##### DATA IN THIS EXERCISE #####
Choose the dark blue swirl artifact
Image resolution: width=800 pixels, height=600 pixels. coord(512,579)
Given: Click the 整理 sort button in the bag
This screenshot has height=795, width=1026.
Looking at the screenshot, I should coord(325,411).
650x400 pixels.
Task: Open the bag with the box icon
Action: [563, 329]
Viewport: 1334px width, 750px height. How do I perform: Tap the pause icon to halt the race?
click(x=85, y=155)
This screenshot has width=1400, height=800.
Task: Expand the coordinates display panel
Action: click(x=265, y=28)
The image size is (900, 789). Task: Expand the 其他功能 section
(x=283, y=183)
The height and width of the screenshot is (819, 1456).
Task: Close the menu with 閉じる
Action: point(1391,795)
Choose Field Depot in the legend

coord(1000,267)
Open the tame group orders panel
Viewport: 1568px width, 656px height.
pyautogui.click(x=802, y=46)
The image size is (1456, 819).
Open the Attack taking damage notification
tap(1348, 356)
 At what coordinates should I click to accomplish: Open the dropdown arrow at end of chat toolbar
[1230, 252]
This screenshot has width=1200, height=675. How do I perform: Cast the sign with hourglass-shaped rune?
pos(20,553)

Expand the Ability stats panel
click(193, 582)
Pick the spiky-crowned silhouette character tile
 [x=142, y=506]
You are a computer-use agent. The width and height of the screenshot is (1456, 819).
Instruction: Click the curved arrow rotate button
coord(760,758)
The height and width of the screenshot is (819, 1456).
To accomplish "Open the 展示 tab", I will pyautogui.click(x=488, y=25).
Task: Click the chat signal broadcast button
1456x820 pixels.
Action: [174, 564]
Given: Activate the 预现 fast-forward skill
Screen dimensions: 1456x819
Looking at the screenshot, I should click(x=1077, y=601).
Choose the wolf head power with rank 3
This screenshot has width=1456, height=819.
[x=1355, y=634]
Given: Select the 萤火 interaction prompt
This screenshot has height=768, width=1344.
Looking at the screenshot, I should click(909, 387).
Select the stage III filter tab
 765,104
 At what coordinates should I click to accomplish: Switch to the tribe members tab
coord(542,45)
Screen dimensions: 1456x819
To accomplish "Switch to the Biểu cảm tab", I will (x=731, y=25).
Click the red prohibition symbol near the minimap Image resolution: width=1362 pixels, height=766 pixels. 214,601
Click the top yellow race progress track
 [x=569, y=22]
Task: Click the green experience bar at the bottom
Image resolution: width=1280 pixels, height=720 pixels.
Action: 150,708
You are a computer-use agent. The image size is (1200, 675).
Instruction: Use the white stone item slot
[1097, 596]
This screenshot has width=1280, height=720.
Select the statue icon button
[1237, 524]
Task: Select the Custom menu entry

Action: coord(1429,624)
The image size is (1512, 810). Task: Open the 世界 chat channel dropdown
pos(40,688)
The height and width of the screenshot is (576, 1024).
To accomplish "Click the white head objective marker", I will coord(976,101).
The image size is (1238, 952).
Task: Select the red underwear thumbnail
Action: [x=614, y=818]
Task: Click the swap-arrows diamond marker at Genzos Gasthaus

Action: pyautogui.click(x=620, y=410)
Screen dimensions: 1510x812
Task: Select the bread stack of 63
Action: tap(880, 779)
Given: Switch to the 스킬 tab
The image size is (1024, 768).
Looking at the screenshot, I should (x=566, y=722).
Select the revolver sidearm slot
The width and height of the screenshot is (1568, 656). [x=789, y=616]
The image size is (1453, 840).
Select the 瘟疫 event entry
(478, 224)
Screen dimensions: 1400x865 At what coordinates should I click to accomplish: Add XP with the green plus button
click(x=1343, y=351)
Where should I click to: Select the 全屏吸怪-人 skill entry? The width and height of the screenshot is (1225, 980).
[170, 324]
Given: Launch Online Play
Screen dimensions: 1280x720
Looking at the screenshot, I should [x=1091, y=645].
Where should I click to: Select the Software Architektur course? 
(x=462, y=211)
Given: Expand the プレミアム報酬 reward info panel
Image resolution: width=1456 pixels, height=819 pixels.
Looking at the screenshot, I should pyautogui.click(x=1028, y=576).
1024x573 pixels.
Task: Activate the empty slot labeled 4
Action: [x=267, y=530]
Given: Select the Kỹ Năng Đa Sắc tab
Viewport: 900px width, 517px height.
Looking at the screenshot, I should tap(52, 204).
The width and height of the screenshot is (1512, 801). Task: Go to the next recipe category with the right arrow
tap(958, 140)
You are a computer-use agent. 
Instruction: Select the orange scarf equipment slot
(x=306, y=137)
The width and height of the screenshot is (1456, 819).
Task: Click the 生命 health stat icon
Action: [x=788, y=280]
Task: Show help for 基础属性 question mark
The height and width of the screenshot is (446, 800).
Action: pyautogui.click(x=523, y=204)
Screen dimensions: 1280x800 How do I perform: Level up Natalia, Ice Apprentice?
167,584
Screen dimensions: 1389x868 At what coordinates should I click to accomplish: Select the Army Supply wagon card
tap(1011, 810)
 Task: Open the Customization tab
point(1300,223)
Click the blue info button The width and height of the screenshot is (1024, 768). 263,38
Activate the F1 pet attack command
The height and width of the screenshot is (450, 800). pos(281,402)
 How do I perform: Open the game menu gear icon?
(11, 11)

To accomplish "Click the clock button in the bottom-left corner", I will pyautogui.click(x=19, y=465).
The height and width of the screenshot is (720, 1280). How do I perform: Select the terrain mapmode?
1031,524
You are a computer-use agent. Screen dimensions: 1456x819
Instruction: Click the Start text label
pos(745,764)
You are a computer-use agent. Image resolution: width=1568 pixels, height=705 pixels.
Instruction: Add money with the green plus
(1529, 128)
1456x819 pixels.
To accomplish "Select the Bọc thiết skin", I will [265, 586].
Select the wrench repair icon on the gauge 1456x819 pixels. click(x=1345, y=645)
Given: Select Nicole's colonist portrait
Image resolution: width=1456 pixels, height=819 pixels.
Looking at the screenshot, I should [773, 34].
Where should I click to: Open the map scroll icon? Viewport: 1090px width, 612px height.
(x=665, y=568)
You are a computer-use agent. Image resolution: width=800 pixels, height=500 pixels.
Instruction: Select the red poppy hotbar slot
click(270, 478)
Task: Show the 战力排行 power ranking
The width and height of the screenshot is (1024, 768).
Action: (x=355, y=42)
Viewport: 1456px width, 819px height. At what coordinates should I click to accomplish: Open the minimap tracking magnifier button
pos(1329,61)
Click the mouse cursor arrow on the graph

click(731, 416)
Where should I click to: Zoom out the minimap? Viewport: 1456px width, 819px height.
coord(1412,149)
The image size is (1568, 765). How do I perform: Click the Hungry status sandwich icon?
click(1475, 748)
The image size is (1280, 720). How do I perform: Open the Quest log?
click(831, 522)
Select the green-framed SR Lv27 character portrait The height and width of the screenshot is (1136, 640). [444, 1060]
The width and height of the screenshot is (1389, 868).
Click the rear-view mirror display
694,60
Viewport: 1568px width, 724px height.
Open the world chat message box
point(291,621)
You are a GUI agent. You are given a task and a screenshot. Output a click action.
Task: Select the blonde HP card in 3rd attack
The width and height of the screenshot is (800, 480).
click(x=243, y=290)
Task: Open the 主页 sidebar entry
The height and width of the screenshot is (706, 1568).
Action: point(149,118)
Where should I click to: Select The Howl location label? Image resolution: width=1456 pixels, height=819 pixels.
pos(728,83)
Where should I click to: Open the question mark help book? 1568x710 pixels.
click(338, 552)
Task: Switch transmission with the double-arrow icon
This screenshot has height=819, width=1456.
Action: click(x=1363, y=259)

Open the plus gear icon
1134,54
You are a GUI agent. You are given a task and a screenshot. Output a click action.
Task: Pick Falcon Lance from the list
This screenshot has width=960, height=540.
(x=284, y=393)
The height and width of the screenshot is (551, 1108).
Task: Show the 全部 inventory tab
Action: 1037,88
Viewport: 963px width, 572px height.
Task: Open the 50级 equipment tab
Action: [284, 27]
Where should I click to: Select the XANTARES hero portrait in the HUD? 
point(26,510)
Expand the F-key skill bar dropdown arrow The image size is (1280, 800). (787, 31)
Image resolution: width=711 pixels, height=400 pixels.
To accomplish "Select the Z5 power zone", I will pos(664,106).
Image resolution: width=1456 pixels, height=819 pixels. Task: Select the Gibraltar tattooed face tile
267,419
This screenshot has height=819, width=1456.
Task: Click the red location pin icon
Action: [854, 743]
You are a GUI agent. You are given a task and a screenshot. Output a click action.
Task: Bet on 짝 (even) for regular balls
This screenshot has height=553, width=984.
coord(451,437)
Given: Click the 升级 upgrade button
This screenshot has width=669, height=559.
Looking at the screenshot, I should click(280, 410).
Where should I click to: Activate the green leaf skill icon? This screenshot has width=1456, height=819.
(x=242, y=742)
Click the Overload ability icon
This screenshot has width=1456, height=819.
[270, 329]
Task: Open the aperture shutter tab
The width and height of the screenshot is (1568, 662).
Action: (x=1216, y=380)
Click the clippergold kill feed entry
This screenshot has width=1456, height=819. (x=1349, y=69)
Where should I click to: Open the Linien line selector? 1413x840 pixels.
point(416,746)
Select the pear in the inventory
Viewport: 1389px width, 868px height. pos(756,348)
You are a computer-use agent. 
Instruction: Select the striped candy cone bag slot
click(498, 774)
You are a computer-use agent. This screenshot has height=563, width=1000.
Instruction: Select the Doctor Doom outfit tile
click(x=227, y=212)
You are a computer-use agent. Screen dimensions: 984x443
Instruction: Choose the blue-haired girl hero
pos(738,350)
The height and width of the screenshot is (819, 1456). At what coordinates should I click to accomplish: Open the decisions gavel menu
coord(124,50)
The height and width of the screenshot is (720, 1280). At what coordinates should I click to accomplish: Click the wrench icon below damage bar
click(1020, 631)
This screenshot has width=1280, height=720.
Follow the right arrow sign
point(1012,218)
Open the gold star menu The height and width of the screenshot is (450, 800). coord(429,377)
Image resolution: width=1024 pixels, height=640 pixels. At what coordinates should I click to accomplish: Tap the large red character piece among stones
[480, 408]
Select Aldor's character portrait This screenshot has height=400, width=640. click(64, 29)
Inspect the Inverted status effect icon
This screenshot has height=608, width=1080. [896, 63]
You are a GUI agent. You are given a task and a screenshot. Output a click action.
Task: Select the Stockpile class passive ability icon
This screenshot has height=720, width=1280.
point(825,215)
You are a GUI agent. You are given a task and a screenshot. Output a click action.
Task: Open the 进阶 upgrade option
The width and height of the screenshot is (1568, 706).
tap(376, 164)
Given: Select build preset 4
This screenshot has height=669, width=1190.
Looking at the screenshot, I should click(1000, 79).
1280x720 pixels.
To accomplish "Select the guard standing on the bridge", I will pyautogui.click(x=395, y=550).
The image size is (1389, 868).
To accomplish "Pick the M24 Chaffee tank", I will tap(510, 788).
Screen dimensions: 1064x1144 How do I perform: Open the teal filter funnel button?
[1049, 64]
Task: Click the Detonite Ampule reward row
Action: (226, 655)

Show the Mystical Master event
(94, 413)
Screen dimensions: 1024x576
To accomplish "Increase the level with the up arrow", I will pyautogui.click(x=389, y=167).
#####
### PROBLEM DETAILS
Rewrite the records starting at the first line and ending at the line that contains "Action: [563, 329]", replacing "swirl" with "spiral" and leaving everything else unchanged.

### ANSWER TO THIS TASK
Choose the dark blue spiral artifact
Image resolution: width=800 pixels, height=600 pixels. coord(512,579)
Given: Click the 整理 sort button in the bag
This screenshot has height=795, width=1026.
Looking at the screenshot, I should coord(325,411).
650x400 pixels.
Task: Open the bag with the box icon
Action: [563, 329]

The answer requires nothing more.